KBRA Affirms Ratings for United Community Banks, Inc.
29 May 2026 | New York
KBRA affirms the senior unsecured debt rating of BBB+, the subordinated debt rating of BBB, the preferred shares rating of BBB-, and the short-term debt rating of K2 for Greenville, South Carolina-based United Community Banks, Inc. (NYSE: UCB) ("the company"). In addition, KBRA affirms the deposit and senior unsecured debt ratings of A-, the subordinated debt rating of BBB+, and the short-term deposit and debt ratings of K2 for the bank subsidiary, United Community Bank ("the bank"). The Outlook for all long-term ratings is Stable.
Key Credit Considerations
UCB’s ratings are supported by its mostly favorable, sustained performance track record, its solid core deposit base, strong capital levels, and manageable credit costs over time. Following a period of subdued earnings in the 2023-2024 timeframe, driven by one-time items tied to UCB’s strategic initiatives and higher funding costs that were not too dissimilar to peers, UCB’s recent profitability has reverted towards its pre-March 2023 levels. Recent returns – ~1.2% core ROA generated in each of the past two quarters – have been supported by a demonstrably improved NIM - supported by a lower cost of deposits of 1.7% (down from a peak of 2.3% in 2024), repayment of higher cost funding, and a continued remixing of earning assets toward loans and away from securities. Earnings have also benefited from a relatively benign credit backdrop, while noninterest expense has been well-contained despite incremental costs tied to recently added revenue producers. Prospectively, as more asset repricing opportunities arise and loan growth accelerates, we expect NIM to benefit further, which, in turn, should drive earnings even closer to historical levels given a stable interest rate and economic backdrop.
UCB’s credit profile is also supported by a robust core capital position, including a recent CET1 ratio over 13%. While TCE was impacted by negative marks on UCB’s AFS securities portfolio during 2022-2024, the CET1 ratio remained strong, trending ahead of rating category peers in the 12%-13% range. Importantly, we believe it is unlikely that core capital metrics will increase materially from the currently high levels. Rather, we think it more likely that core capital ratios will be generally stable or trend modestly downward in the short-to-intermediate term. As an active acquirer, any prospective M&A deal executed by UCB could potentially drive core capital ratios lower given required interest rate marks on the seller’s loan and securities portfolios.

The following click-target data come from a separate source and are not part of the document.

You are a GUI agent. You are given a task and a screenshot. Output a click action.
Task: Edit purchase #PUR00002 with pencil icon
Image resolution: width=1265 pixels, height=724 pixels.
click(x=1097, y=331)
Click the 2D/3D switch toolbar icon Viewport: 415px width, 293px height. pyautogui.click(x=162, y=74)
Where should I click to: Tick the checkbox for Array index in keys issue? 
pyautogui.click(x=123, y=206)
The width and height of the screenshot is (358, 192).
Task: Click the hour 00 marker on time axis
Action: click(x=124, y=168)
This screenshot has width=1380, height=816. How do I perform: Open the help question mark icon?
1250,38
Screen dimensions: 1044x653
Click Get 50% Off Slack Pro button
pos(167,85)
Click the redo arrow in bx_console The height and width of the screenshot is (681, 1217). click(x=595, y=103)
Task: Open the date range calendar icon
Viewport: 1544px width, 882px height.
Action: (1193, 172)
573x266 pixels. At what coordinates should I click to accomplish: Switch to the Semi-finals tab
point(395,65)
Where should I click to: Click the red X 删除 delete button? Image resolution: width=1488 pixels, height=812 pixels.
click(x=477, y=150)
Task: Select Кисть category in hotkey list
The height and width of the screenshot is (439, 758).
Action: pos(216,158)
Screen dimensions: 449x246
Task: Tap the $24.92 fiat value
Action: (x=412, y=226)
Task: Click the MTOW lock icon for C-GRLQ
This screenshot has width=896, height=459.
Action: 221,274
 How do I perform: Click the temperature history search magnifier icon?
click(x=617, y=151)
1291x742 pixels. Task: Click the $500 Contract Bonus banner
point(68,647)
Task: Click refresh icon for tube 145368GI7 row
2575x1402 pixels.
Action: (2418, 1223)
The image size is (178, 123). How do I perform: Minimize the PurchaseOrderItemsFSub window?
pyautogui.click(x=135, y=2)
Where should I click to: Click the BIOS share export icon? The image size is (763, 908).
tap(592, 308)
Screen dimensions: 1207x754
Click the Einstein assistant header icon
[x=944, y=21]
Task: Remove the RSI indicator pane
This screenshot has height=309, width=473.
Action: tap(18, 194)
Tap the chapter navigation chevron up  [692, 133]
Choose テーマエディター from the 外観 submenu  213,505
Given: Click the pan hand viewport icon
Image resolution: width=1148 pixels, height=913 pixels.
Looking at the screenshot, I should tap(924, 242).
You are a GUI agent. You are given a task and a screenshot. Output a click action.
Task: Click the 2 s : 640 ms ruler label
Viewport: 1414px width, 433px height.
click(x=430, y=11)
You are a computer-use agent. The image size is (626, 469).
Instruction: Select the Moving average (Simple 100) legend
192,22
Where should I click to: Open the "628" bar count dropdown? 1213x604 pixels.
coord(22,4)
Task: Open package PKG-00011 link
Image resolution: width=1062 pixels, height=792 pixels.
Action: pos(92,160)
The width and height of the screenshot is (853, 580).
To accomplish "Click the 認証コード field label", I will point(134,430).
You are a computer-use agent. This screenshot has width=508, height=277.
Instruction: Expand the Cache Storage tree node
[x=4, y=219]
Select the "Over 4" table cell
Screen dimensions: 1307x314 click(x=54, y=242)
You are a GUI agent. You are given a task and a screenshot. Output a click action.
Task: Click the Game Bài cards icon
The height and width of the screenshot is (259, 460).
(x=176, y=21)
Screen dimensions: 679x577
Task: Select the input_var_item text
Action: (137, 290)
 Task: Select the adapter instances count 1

That said, UCB's established acquisition track record and history of executing relatively digestible transactions temper potential capital concerns. Moreover, any capital distribution associated with M&A or other capital deployment actions would likely bring capital levels closer to rating category peers from their current above-peer position.
A solid asset quality track record is also supportive of the ratings. Following an uptick in losses tied to select portfolios, including those associated with the exit of the manufactured housing business in 2024 and long haul trucking losses in the equipment finance business, key credit metrics have improved and remain stable thanks to a variety of successful resolutions. Though UCB’s small-ticket commercial leasing portfolio, Navitas, remains an outsized contributor to NCOs (1Q26 NCO ratio of 22 bps vs. 10 bps excluding Navitas), credit quality performance in the bank’s “core” loan book has been comparatively stronger.
Rating Sensitivities
A sustained return to peer-like level of risk-adjusted earnings, if achieved in conjunction with its still strong core capital ratios and solid asset quality metrics, could result in positive rating momentum over the medium term. Conversely, above-peer deterioration in credit quality that materially impacts the earnings or capital profiles could pressure the ratings. Challenges related to the execution of the company's M&A strategy or failure to effectively integrate acquired banks and production talent would also be viewed negatively.